It seems like a sign, so I’m following it, as if my woods have handed me a purpose: mushroom identification, and it’s not like I like things simple anyway. It’s a good thing because there are so many variables to consider. It’s a practice like yoga or medicine: you’ll always be learning and that’s also a decent rule by which to live. Don’t think you know it all. Last year, I found four huge boletes on my property, each one almost the size of my foot, and made a mushroom gravy with them, but this haul was an anomaly on our property, except one huge, fine specimen I found in the same place yesterday. This guy’s too old, however, but he’s probably lain a million spores in the immediate vicinity.

The first rule of foraging is get a good guide. Consult many books, starting with a beginner’s version. I started with a visual guide with color photographs called Mushrooms of the Northeast by Teresa Marrone and Walt Sturgeon. A Field Guide to Mushrooms by Gary Lincoff, is next on my list. Don’t discard the beginner’s guide.

My rule of thumb for foraging mushrooms is pretty simple: one man’s medicine is another man’s poison. Just because your neighbor, who has lived here for generations can eat that toxic bolete, doesn’t mean you can. If you have a mentor, still listen to your gut. This mentor is an advisor only. I didn’t learn this the hard way, because I’m a naturally suspicious. When I told my neighbor and guide that what we had picked was poisonous according to my book, he laughed and told my other neighbor, who also laughed and said: “that’s rubbish”. They tested their mushrooms over the years by trying tiny pieces of them and seem to have developed a type of immunity. I haven’t been quite brave enough to do the same, despite their insistence. This is why experts in the field may be hesitant to tell you what to eat, because they might accidentally kill you. There’s also a possibility that other types of mushrooms, new genuses perhaps, are growing in your area that don’t exist in books.

_What you have to do_
Carry the foraging passage forward from its final sentence. The items play no part in the work on the foraging passage.

_Recorded information_
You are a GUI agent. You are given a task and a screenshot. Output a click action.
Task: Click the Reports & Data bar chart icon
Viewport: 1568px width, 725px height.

* * *

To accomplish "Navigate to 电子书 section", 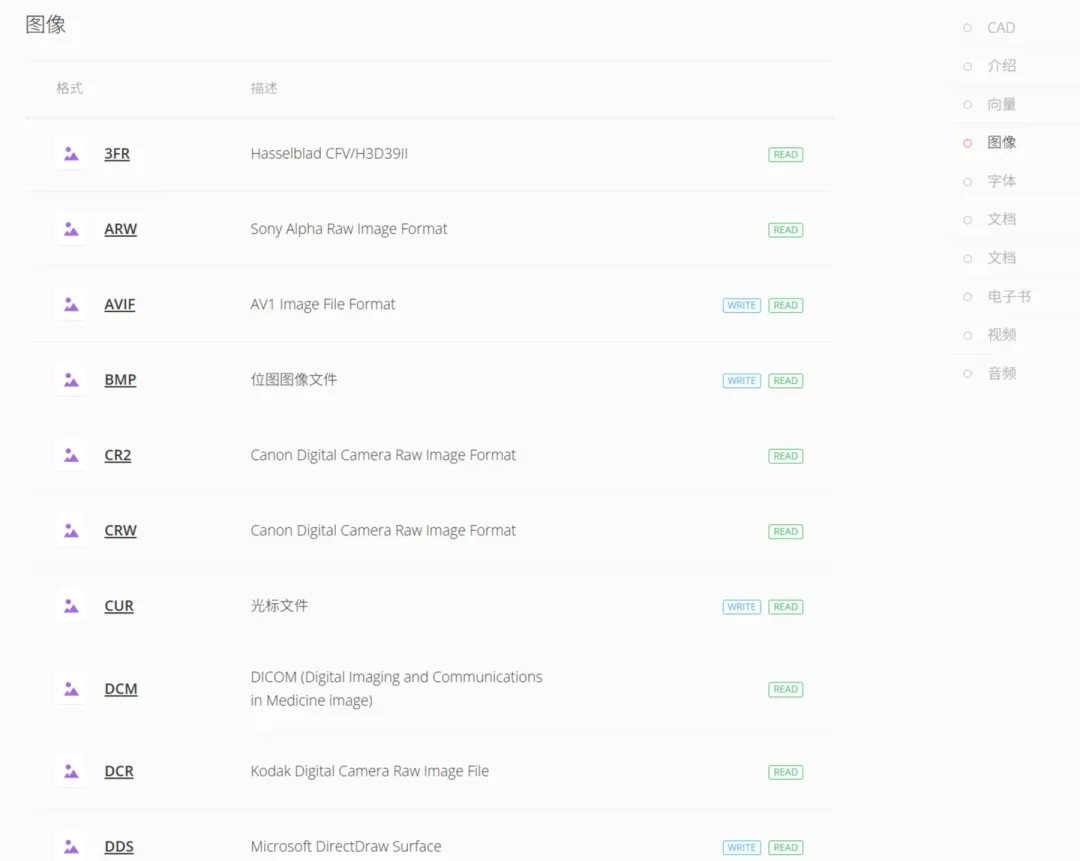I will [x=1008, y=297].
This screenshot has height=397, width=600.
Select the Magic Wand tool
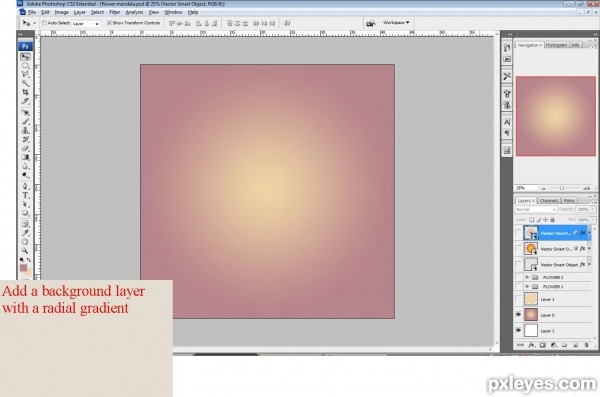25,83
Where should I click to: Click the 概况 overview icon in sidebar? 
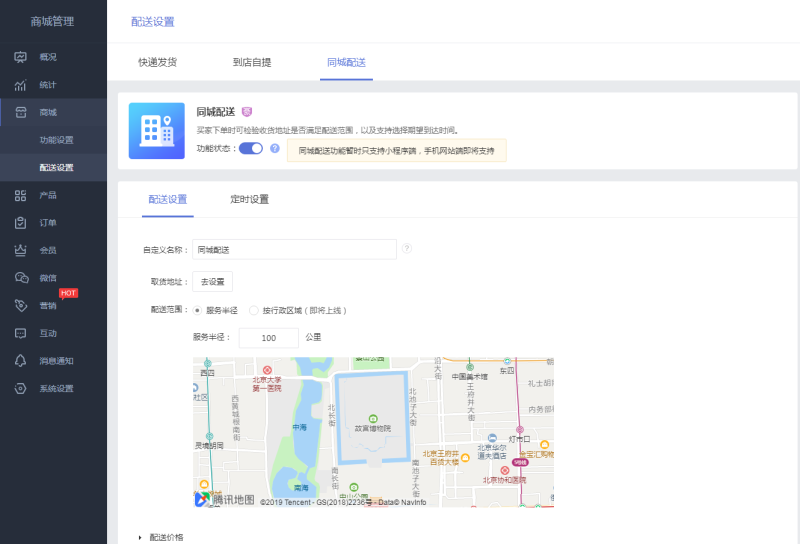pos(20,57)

_Reply_
The most important rule of learning is to monitor your mushrooms. Walk your land every morning. Harvest at least one example of every genus you find so that the rest can provide spores where they grow, or take very good photographs, so you can go home and ruminate over what you may have found. Then watch your mushrooms as they grow. The complicated part is that most mushrooms have three, very distinct stages and at any point they can be mistaken for something else. Their growth is also affected by the weather. To take an example, I thought the coral mushroom pictured above on the left was crown tipped coral, but because it was growing in soil and not on a rotting log, it’s more likely another coral. Moreover, it’s easily confused with yellow tipped coral, which is a highly poisonous version. On a closer look, I saw that the tips are yellow, so it’s probably the poisonous version. Another example is that those large portobello mushrooms you find in stores are mature crimini. Spore prints can be made by cutting off the stem and placing the cap on a piece of paper for a day. (The paper has to be half black and half white, to catch all spore colors.)

Most mushrooms are poisonous or inedible and I know foragers that only look for one reliable type of mushroom that they can recognize, because they don’t have time to bother with the others, and its not worth the risk to them. However, some like reishi, shitake or lion’s mane have medicinal qualities and I’d like to take the time to get to know them. It’s said that the ethereal ghost pipe, or Indian pipe, is a natural painkiller.

The whole subject is complicated and fascinating. Mushrooms are the fruiting bodies of a vast underground network of mycelium. They serve to break down organic matter and provide a vital exchange of nutrients with other plant life. They eat by excreting digestive enzymes and absorbing small particles. They reproduce by emitting spores.

Even if they’re inedible or toxic, most of them are really beautiful and I’ve single out my favorites from yesterday.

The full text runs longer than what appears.